WORK ITEM:
Pull each line containing "What" from the data.

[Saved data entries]
______________________________
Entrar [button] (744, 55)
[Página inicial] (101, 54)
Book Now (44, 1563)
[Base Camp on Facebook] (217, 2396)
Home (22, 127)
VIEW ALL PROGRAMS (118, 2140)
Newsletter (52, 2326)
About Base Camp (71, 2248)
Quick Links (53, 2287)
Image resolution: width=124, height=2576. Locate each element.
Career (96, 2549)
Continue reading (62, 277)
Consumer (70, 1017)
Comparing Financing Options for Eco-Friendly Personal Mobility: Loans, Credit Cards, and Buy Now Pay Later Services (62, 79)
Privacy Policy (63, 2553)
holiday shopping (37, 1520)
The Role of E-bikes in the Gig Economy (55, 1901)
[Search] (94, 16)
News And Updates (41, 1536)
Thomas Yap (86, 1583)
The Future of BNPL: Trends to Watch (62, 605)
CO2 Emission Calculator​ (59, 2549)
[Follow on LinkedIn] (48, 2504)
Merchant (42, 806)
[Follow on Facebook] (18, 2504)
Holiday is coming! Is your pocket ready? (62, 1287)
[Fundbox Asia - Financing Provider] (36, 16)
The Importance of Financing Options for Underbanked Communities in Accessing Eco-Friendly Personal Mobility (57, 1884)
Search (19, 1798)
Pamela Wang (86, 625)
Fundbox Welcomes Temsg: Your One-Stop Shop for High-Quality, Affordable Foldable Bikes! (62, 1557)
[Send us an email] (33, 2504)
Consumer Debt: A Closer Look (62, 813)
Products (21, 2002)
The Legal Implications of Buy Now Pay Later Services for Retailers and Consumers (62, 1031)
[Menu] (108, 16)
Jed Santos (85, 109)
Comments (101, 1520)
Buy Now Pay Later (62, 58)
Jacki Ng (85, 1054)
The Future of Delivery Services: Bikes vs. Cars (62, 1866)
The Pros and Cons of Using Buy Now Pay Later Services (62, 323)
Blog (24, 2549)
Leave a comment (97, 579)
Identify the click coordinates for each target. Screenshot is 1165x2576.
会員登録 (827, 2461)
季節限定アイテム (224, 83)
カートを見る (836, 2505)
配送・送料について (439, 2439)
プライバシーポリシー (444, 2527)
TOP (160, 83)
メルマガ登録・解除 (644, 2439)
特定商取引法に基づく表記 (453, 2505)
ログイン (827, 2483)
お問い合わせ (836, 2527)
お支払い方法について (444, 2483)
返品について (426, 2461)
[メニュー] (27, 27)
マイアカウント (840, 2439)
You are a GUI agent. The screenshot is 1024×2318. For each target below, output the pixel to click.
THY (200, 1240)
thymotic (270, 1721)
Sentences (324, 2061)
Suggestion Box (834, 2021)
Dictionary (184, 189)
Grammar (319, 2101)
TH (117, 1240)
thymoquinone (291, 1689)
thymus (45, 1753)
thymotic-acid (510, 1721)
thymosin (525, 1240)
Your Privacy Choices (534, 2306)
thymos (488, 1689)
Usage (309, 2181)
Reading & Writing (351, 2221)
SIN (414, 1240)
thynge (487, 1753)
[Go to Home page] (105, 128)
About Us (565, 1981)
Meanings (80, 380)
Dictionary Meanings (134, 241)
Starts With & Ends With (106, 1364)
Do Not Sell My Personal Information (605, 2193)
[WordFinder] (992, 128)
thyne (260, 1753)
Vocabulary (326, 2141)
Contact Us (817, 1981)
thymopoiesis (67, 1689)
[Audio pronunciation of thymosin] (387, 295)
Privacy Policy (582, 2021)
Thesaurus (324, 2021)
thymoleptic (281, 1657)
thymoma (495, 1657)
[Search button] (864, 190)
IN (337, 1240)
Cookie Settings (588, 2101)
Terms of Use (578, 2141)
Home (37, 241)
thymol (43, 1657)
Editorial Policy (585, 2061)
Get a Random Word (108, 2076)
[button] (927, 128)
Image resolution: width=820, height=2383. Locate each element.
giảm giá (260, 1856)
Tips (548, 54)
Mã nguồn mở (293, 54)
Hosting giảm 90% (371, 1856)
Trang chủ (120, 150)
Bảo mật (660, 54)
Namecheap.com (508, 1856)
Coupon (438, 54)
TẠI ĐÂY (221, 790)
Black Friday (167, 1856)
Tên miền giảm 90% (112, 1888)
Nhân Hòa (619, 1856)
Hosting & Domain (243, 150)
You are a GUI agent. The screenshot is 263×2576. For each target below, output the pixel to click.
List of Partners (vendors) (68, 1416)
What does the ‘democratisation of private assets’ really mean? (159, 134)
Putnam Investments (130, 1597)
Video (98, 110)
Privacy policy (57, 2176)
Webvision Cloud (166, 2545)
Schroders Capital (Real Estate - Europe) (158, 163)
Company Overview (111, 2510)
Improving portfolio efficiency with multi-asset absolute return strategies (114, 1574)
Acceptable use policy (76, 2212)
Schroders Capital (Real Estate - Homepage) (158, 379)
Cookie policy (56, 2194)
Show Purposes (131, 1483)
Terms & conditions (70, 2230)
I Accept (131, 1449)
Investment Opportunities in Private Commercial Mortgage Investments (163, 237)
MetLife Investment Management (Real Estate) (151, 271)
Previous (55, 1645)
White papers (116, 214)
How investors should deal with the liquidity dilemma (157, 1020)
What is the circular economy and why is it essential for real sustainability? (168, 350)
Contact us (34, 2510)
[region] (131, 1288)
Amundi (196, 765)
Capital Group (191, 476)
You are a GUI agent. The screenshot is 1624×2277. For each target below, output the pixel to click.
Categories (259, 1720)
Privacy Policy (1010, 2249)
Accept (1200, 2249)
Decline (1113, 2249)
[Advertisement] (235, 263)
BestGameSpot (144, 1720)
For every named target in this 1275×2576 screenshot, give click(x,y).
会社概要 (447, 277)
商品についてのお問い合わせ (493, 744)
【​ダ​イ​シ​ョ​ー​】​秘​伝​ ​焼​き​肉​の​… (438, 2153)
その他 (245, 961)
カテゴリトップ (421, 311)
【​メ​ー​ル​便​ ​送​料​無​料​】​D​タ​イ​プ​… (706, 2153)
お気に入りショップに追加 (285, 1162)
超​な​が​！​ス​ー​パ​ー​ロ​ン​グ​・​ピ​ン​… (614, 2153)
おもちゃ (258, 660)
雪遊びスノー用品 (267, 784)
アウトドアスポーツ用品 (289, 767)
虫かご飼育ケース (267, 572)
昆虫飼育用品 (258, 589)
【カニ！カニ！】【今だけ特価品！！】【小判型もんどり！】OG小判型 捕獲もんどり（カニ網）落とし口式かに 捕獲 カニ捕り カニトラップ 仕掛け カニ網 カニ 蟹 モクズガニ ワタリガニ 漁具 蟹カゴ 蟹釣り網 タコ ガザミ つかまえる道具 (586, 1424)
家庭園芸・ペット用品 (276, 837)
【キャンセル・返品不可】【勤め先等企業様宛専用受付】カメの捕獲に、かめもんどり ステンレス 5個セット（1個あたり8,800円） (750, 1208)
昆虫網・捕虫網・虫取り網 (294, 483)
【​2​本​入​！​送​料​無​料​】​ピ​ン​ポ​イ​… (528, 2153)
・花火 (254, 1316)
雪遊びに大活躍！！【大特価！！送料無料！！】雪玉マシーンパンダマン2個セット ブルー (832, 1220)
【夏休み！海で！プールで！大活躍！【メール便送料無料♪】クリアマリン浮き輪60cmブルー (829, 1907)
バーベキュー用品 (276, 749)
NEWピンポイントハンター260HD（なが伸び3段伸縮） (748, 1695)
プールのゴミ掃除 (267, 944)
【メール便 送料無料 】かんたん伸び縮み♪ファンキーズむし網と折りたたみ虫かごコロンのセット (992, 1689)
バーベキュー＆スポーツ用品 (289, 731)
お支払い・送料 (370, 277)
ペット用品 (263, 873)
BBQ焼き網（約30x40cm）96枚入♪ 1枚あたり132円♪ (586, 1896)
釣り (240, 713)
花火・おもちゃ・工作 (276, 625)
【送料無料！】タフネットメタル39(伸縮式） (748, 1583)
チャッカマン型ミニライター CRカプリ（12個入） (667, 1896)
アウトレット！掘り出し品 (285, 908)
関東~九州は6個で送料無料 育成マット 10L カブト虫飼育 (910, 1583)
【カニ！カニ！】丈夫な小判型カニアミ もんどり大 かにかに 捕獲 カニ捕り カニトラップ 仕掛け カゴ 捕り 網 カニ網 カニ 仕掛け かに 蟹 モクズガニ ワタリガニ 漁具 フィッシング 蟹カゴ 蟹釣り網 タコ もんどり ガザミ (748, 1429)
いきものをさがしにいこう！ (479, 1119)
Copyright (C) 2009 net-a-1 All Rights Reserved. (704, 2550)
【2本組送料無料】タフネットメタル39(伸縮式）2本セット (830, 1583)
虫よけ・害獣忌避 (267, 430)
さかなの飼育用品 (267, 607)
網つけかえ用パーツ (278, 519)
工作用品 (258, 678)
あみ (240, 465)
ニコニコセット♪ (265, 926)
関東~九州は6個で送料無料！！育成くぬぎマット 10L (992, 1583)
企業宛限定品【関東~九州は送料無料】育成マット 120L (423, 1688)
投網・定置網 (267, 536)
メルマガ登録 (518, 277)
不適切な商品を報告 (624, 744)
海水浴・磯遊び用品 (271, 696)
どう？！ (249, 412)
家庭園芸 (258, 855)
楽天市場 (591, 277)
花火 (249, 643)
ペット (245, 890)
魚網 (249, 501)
______________________________
EXERCISE ANSWER:
What does the ‘democratisation of private assets’ really mean? (159, 134)
What is the circular economy and why is it essential for real sustainability? (168, 350)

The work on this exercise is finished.